[Saved entries]
Segment Open
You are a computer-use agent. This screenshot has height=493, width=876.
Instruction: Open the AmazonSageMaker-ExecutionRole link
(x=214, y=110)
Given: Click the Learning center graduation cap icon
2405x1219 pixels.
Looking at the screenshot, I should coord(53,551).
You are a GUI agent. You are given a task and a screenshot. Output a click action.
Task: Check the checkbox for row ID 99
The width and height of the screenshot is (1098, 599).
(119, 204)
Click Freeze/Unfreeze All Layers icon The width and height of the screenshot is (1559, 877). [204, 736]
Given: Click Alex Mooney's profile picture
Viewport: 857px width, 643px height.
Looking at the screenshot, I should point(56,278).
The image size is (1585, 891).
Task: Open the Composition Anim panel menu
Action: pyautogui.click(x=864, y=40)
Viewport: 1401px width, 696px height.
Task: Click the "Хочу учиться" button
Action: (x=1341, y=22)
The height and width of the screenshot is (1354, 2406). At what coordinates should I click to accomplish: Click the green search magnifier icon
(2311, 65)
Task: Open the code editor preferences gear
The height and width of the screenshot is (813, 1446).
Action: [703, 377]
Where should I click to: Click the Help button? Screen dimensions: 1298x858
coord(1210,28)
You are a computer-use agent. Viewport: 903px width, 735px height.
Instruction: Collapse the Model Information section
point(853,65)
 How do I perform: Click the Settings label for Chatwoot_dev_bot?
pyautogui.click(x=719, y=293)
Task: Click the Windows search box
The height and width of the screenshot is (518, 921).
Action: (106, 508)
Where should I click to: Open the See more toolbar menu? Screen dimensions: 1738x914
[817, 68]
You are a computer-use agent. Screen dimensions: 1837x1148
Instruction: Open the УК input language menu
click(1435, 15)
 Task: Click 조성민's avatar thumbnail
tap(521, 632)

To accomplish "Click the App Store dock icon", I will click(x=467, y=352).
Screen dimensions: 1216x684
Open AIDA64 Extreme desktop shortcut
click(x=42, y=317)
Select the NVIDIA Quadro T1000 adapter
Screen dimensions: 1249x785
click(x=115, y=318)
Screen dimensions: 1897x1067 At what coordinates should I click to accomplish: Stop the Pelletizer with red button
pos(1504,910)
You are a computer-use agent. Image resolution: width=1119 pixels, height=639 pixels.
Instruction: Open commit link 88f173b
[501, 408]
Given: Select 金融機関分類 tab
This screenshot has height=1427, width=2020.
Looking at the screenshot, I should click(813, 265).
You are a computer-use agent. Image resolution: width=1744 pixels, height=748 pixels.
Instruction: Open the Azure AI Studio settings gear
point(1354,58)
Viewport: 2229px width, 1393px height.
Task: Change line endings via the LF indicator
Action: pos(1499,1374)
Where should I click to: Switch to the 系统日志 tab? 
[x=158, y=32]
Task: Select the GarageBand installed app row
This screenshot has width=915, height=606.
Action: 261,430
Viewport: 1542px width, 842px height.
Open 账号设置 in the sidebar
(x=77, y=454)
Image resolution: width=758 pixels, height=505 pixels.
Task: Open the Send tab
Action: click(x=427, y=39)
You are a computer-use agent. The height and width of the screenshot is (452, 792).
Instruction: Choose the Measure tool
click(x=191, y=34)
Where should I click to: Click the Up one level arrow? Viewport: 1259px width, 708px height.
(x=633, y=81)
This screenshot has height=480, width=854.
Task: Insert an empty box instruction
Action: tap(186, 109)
Segment Closed
Activity: Keep only the lines from the one containing "Screen dimensions: 1897x1067" to the end of the entries, and repeat them exactly.

Exercise answer:
Screen dimensions: 1897x1067 At what coordinates should I click to accomplish: Stop the Pelletizer with red button
pos(1504,910)
You are a computer-use agent. Image resolution: width=1119 pixels, height=639 pixels.
Instruction: Open commit link 88f173b
[501, 408]
Given: Select 金融機関分類 tab
This screenshot has height=1427, width=2020.
Looking at the screenshot, I should click(813, 265).
You are a computer-use agent. Image resolution: width=1744 pixels, height=748 pixels.
Instruction: Open the Azure AI Studio settings gear
point(1354,58)
Viewport: 2229px width, 1393px height.
Task: Change line endings via the LF indicator
Action: pos(1499,1374)
Where should I click to: Switch to the 系统日志 tab? 
[x=158, y=32]
Task: Select the GarageBand installed app row
This screenshot has width=915, height=606.
Action: 261,430
Viewport: 1542px width, 842px height.
Open 账号设置 in the sidebar
(x=77, y=454)
Image resolution: width=758 pixels, height=505 pixels.
Task: Open the Send tab
Action: click(x=427, y=39)
You are a computer-use agent. The height and width of the screenshot is (452, 792).
Instruction: Choose the Measure tool
click(x=191, y=34)
Where should I click to: Click the Up one level arrow? Viewport: 1259px width, 708px height.
(x=633, y=81)
This screenshot has height=480, width=854.
Task: Insert an empty box instruction
Action: tap(186, 109)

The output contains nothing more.